== Extrait du document ==

━━━

CMW/C/MLI/CO/111 mai 2006
Original : FRANÇAIS
COMITÉ POUR LA PROTECTION DES DROITS DE TOUS LES
TRAVAILLEURS MIGRANTS ET DES MEMBRES DE LEUR FAMILLE
Quatrième session
24 – 28 avril 2006
EXAMEN DES RAPPORTS PRÉSENTÉS PAR LES ÉTATS PARTIES EN APPLICATION DE L’ARTICLE 9 DE LA CONVENTION
Observations finales du Comité pour la protection des droits de tous les travailleurs migrants et des membres de leur famille
Mali
1. Le Comité a examiné le rapport initial du Mali (CMW/C/MLI/1) à ses 31e et 32e séances (voir CMW/C/SR/31 et CMW/C/SR/32), tenues le 25 avril 2006, et a adopté à sa 37e séance, tenue le 28 avril 2006, les observations finales ci-après.
A. Introduction
2. Le Comité accueille avec satisfaction la présentation du rapport initial de l’État partie et se félicite de la volonté de coopération dont celui-ci a fait preuve au cours du dialogue constructif qui s’est engagé avec le Comité. Il constate cependant que le rapport ne contient pas suffisamment d’informations sur plusieurs questions importantes, tant juridiques que pratiques. Le Comité remercie l’État partie de ses réponses écrites à la liste des points à traiter, apportées dans les délais voulus. Toutefois, il regrette que plusieurs questions posées à la délégation n’aient reçu que des réponses générales, incomplètes ou vagues.

━━━

== Données recueillies ==
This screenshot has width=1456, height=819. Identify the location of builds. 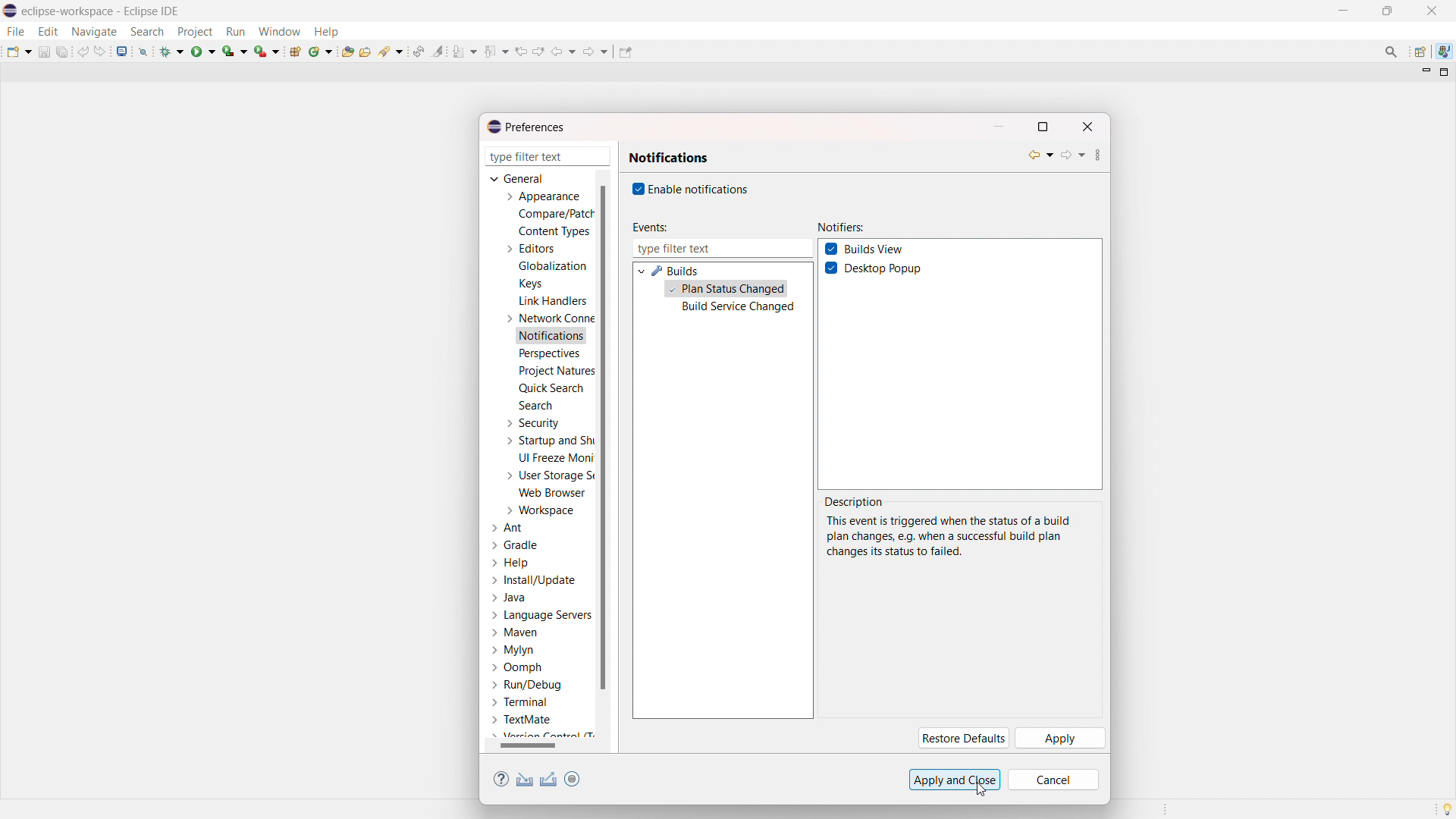
(676, 271).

━━━

== Consignes et exigences ==
Pouvez-vous recopier mot pour mot, dans les observations finales sur le Mali, le passage allant de « CMW/C/MLI/CO/111 mai 2006 » jusqu'à « observations finales ci-après. » ? Ces données ont été tirées d'une autre source.

== Résultat de l'exercice ==
CMW/C/MLI/CO/111 mai 2006
Original : FRANÇAIS
COMITÉ POUR LA PROTECTION DES DROITS DE TOUS LES
TRAVAILLEURS MIGRANTS ET DES MEMBRES DE LEUR FAMILLE
Quatrième session
24 – 28 avril 2006
EXAMEN DES RAPPORTS PRÉSENTÉS PAR LES ÉTATS PARTIES EN APPLICATION DE L’ARTICLE 9 DE LA CONVENTION
Observations finales du Comité pour la protection des droits de tous les travailleurs migrants et des membres de leur famille
Mali
1. Le Comité a examiné le rapport initial du Mali (CMW/C/MLI/1) à ses 31e et 32e séances (voir CMW/C/SR/31 et CMW/C/SR/32), tenues le 25 avril 2006, et a adopté à sa 37e séance, tenue le 28 avril 2006, les observations finales ci-après.